Epictia is a genus of snakes in the family Leptotyphlopidae. The genus is native to South America, Central America, and Mexico.

==Taxonomy==
Prior to 2009 all species of Epictia were placed in the genus Leptotyphlops.

==Species==
The genus Epictia contains the following 44 species which are recognized as being valid:
- Epictia albifrons (Wagler, 1824)
- Epictia albipuncta (Burmeister, 1861)
- Epictia alfredschmidti (Lehr, Wallach, G. Köhler & Aguilar, 2002)
- Epictia amazonica (Orejas-Miranda, 1969)

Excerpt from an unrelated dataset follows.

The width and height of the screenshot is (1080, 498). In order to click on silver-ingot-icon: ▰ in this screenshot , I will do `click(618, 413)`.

- Epictia antoniogarciai C. Koch, Venegas & Böhme, 2015
- Epictia ater (Taylor, 1940)
- Epictia australis (Freiberg & Orejas-Miranda, 1968) – Freiberg's blind snake
- Epictia bakewelli (J. Oliver, 1937) – Bakewell's blind snake
- Epictia borapeliotes (Vanzolini, 1996)
- Epictia clinorostris Arredondo & Zaher, 2010
- Epictia columbi (Klauber, 1939) – San Salvador blind snake
- Epictia diaplocia (Orejas-Miranda, 1969) – common Peru blind snake
- Epictia fallax (W. Peters, 1858)
- Epictia goudotii (A.M.C. Duméril & Bibron, 1844)

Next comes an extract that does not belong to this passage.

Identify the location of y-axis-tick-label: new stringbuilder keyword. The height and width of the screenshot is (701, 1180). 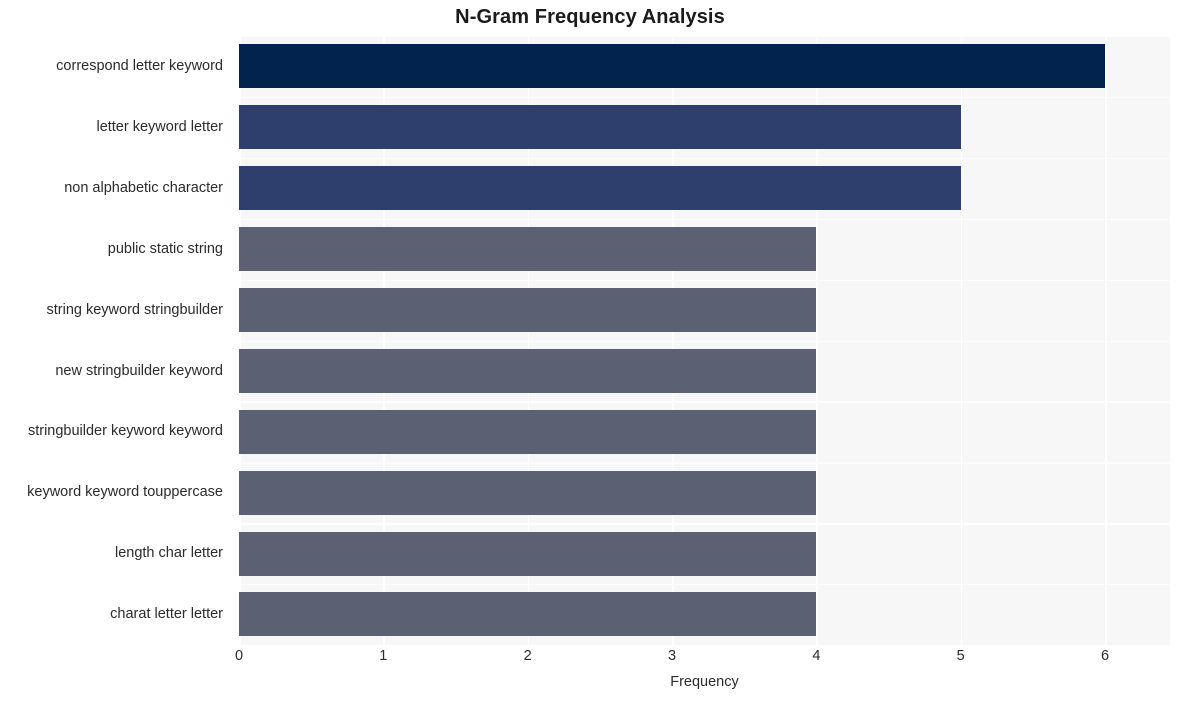
(139, 370).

- Epictia guayaquilensis Orejas-Miranda & J. Peters, 1970
- Epictia hobartsmithi Esqueda, Schlüter, C. Machado, Castelaín & Natera-Mumaw, 2015
- Epictia magnamaculata (Taylor, 1940)
- Epictia martinezi Wallach, 2016
- Epictia melanura (Schmidt & W. Walker, 1943) – dark blind snake
- Epictia munoai (Orejas-Miranda, 1961) – Rio Grande do Sul blind snake
- Epictia pauldwyeri Wallach, 2016
- Epictia peruviana (Orejas-Miranda, 1969) – Peru blind snake
- Epictia phenops (Cope, 1875)
- Epictia resetari Wallach, 2016
- Epictia rioignis C. Koch, A. Martins & Schweiger, 2019
- Epictia rubrolineata (F. Werner, 1901) – red-lined blind snake
- Epictia rufidorsa (Taylor, 1940) – rose blind snake
- Epictia schneideri Wallach, 2016
- Epictia septemlineata C. Koch, Venegas & Böhme, 2015
- Epictia signata (Jan, 1861)
- Epictia striatula (H.M. Smith & Laufe, 1945)

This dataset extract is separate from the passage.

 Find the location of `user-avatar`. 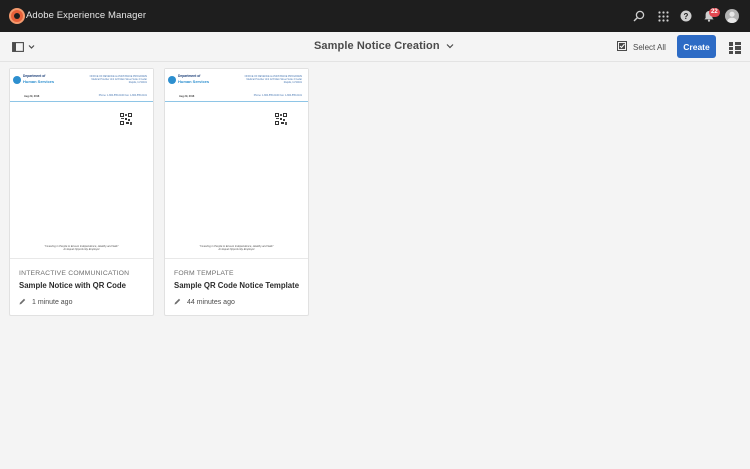

user-avatar is located at coordinates (732, 16).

- Epictia subcrotilla (Klauber, 1939) – Klauber's blind snake
- Epictia teaguei (Orejas-Miranda, 1964) – northern blind snake
- Epictia tenella (Klauber, 1939)
- Epictia tesselata (Tschudi, 1845) – Tschudi's blind snake
- Epictia tricolor (Orejas-Miranda & Zug, 1974) – three-colored blind snake
- Epictia undecimstriata (Schlegel, 1839) – eleven-striped blind snake
- Epictia unicolor (F. Werner, 1913)
- Epictia vanwallachi C. Koch, Venegas & Böhme, 2015
- Epictia vellardi (Laurent, 1984)
- Epictia venegasi C. Koch, Santa Cruz & H. Cárdenas, 2016
- Epictia vindumi Wallach, 2016
- Epictia vonmayi C. Koch, Santa Cruz & H. Cárdenas, 2016
- Epictia wynni Wallach, 2016

Nota bene: A binomial authority in parentheses indicates that the species was originally described in a genus other than Epictia.